| Aim of the task |
Copy every line of the records below that holds the word "computer".

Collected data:
::::

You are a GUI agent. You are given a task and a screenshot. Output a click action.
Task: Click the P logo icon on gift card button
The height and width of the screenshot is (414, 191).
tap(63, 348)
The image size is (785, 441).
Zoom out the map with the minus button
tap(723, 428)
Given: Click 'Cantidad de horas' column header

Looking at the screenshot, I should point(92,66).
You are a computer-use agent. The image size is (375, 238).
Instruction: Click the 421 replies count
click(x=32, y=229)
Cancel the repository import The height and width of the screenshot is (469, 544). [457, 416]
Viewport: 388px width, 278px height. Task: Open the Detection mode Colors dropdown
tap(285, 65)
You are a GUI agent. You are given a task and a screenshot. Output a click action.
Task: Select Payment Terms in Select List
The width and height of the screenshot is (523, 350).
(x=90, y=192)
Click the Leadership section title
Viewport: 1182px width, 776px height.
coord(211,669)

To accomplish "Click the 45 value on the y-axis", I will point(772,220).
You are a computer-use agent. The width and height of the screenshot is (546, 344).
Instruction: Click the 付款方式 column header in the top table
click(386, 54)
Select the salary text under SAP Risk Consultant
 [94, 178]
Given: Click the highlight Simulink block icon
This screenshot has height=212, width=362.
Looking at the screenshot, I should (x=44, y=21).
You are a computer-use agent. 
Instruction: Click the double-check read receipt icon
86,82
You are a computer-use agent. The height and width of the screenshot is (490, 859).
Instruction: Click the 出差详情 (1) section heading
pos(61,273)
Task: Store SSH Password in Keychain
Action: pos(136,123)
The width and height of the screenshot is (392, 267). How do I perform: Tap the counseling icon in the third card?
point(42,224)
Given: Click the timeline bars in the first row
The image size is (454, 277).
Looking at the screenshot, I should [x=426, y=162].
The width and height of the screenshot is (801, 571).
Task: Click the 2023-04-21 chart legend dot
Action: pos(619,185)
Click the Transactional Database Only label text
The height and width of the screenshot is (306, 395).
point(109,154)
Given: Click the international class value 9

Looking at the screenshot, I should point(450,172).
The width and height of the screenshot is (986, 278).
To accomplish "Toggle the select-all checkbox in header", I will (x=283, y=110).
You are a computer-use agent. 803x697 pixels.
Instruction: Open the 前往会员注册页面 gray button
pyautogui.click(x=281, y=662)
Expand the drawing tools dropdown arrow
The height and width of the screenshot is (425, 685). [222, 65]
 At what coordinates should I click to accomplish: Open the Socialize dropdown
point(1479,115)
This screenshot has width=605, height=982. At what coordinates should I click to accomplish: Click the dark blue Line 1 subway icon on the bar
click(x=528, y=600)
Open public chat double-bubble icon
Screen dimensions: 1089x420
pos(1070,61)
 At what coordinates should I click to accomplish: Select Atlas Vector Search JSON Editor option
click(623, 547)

::::

| Task output |
You are a computer-use agent. The image size is (375, 238).
You are a computer-use agent. The width and height of the screenshot is (546, 344).
You are a computer-use agent. 
You are a computer-use agent. The height and width of the screenshot is (490, 859).
You are a computer-use agent. 803x697 pixels.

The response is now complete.